Good to see someone working on some shit! Are you going to do 45's in the corners? I am about to glass some into mine. Stole the idea from Steve Meade.


----------



## badcayne (Jun 7, 2007)

> _Originally posted by Airborne_@Apr 13 2009, 05:56 PM~13565142
> *Good to see someone working on some shit! Are you going to do 45's in the corners? I am about to glass some into mine. Stole the idea from Steve Meade.
> *


yeah im gona 45 the corners,just not sure if im gona use wood or glass them.


----------



## badcayne (Jun 7, 2007)

some more pics of my friends box,





































i let my friend take the reins on the jig saw and this was the result lol.


----------



## baggedout81 (Jan 5, 2009)

> _Originally posted by badcayne_@Apr 16 2009, 02:10 AM~13591741
> *some more pics of my friends box,
> 
> 
> ...


Gotta learn somewhere,ya know


----------



## badcayne (Jun 7, 2007)

i started work on the Dodge

the Monitor1 amp(i love the SQ of this amp)



























Pioneer deck









Clarion EQ









new lower door panels.gonna be covered in suede(the budget suede,lol)



























new home for the EQ









EQ installed



















this is gonna be a budget build,but with some good bang. up on the shopping list is a Fi SSD 18 D2 with copper coil in a 6cu.ft ported box tuned at around 34hz powered by a Cruch PZi1500.1


----------



## badcayne (Jun 7, 2007)

> _Originally posted by baggedout81_@Apr 16 2009, 12:20 AM~13591761
> *Gotta learn somewhere,ya know
> *


true that. its just that he is soo damn excited he is trying to get this done in a matter of hours.lol.this is his first 'real' system.but you gotta start some where.
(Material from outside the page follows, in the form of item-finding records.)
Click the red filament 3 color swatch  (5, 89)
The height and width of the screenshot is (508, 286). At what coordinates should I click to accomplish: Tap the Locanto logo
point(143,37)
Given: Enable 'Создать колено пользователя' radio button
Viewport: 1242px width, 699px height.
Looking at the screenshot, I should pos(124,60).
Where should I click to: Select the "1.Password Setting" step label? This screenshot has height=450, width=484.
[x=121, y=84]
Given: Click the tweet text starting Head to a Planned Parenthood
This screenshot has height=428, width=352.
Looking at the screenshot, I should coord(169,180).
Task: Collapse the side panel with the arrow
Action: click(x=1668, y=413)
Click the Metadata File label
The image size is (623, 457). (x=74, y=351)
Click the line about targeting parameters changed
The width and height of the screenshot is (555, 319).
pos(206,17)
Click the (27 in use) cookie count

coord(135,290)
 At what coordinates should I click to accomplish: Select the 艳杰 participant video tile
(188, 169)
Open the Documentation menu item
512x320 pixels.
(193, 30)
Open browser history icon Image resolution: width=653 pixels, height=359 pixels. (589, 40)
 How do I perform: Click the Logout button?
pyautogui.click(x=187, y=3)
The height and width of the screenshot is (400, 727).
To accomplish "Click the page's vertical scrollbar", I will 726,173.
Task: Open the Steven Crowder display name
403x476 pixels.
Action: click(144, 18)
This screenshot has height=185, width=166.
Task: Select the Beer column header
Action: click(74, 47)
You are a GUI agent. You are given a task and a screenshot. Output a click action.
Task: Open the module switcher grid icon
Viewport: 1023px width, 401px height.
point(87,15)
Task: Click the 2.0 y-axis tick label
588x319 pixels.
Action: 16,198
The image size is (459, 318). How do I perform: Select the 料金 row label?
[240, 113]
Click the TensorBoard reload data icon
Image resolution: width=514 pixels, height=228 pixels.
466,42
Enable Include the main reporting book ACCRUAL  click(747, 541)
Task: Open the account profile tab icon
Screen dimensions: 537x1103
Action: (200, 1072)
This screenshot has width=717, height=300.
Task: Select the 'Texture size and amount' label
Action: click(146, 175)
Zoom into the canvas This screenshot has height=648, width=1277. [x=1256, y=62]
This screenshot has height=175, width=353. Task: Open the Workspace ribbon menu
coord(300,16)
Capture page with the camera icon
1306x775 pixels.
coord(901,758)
tomorrow hopefully we cut the bitch out and put in this behemoth.


----------



## Dysfunctional73 (Dec 10, 2003)

> _Originally posted by badcayne_@Apr 16 2009, 12:21 AM~13591762
> *i started work on the Dodge
> 
> the Monitor1 amp(i love the SQ of this amp)
> ...



I THINK THATS MY OLD DECK UNNO :biggrin:


----------



## badcayne (Jun 7, 2007)

> _Originally posted by Dysfunctional73_@Apr 16 2009, 11:19 PM~13602750
> *I THINK THATS MY OLD DECK UNNO  :biggrin:
> *


simon que si. you sold it to my brother. :biggrin:


----------



## badcayne (Jun 7, 2007)

update on the 02 silverado


----------



## badcayne (Jun 7, 2007)

we used Tnuts on the inside bottom of he box to bolt that bitch down to the bed.










the box is done and assembled, i forgot to take a final inside pic with the bracing.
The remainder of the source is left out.